MORGANTOWN, W.Va. » MTV said today it is canceling its West Virginia-based reality TV show "BUCKWILD" a week after the accidental death of 21-year-old star Shain Gandee.
Network spokesman Jake Urbanski confirmed the news, saying it was "not an easy decision."
"But given Shain’s tragic passing and essential presence on the show, we felt it was not appropriate to continue without him," the network said. "Instead, we are working on a meaningful way to pay tribute to his memory on our air and privately."
On Sunday, MTV will air a special, "BUCKWILD: WV to the NYC," which was shot before second-season filming had begun. The network said Shain’s parents, Dale and Loretta Gandee, support the move.
Gandee and two others were found dead of carbon monoxide poisoning on April 1. Gandee’s SUV was stuck in a mud pit near his home in Sissonville, its tail pipe submerged. That could have allowed the invisible gas to fill the vehicle’s cabin.
Gandee, his 48-year-old uncle, David Gandee, and 27-year-old friend Donald Robert Myers had last been seen leaving a bar at 3 a.m. March 31. Friends and family searched all day for them, and authorities issued a missing-persons report the following day.
The Gandees were buried Sunday after a joint memorial service in Charleston that drew hundreds of friends, family and fans. Cameras were not allowed inside the Charleston Municipal Auditorium or at the private family burial in Thaxton Cemetery.
Shain Gandee, nicknamed "Gandee Candy" by fans, was a breakout star of the show that followed the antics of young friends enjoying their wild country lifestyle. Season one was filmed last year, mostly around Sissonville and Charleston.
Gandee favored four-wheelers, pickups and SUVs over cellphones and computers, and "mudding," or off-road driving, was one of his favorite pastimes. It was no coincidence some mourners arrived in mud-splattered trucks.
Shooting was underway on season two at the time of Gandee’s death, but MTV said film crews were not with him over Easter weekend and hadn’t filmed him since earlier that week.
MTV said the half-hour series in the old "Jersey Shore" time slot was pulling in an average of 3 million viewers per episode since its premiere and was the No. 1 original cable series on Thursday nights among 12- to 34-year-olds.
Some fans reacted angrily to the decision on social media, launching a campaign to keep the show alive using the hash tag (hash)KeepBuckwildForShain on Twitter. Cast member Cara Parrish was also among those objecting.
"I think MTV should show reality.

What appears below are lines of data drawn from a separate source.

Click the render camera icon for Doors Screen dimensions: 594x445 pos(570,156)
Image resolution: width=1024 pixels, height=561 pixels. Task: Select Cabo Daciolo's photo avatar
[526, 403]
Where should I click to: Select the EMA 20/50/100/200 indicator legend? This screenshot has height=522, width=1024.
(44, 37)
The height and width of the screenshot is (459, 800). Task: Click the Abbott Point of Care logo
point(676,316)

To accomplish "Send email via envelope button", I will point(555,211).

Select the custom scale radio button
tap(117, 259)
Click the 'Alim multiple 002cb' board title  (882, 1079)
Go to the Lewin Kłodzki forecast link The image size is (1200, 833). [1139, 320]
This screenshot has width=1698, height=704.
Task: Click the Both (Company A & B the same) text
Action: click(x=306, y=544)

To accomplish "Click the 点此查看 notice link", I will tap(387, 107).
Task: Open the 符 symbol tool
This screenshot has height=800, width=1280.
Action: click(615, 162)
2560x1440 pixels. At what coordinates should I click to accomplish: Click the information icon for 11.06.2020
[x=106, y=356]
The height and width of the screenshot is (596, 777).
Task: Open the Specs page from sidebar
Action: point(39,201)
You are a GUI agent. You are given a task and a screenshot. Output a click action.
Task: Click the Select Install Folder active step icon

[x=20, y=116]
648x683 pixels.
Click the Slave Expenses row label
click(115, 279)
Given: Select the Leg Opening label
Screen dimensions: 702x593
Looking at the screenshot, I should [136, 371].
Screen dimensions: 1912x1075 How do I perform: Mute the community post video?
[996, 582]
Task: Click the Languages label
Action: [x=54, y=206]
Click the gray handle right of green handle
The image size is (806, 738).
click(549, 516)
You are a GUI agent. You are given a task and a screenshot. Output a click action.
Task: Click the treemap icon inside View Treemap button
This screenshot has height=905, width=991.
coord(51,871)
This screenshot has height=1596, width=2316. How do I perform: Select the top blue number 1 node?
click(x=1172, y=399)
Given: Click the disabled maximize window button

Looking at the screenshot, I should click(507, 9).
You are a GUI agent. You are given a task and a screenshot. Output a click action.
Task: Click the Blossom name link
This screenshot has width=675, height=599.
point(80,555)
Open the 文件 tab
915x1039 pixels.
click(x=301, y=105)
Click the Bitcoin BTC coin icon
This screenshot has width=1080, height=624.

Losing Shain broke all our hearts," Parrish tweeted.
Although the idea of filming without Gandee "hurts me clear through my soul," she wrote, "the thought of turning our backs on his dreams is worse."
But many others, including some at Gandee’s funeral, said the show just wouldn’t have been the same without him.
The network issued a statement from Loretta and Dale Gandee, thanking fans for their thoughts and prayers.
"We have truly felt all the love and know that Shain is resting peacefully," they said. "Shain was an incredible, outgoing and positive person who was loved by whoever he met. We are honored that we were able to let the world see what a wonderful son we had."
Shain Gandee was the third BUCKWILD cast member to make unwanted headlines.
Last month, 24-year-old Salwa Amin was sent back to jail for violating the terms of her bond following a February arrest on drug charges. She is facing two counts of drug possession with intent to deliver and remained behind bars without bond today.
State Police say a multi-agency task force arrested Amin and two other people at a Summersville residence after receiving a tip from an informant. A search found oxycodone pills, heroin and $3,000 in cash.
Another cast mate, Michael Douglas Burford, was charged in February with driving under the influence.
Some detractors, including U.S. Sen. and former West Virginia Gov. Joe Manchin, had publicly worried about the show and its cast before the first episode aired.
Manchin asked MTV to cancel the show, telling the network’s president that it would profit from the "poor decisions of our youth" and that it played to ugly, inaccurate stereotypes about the people of West Virginia.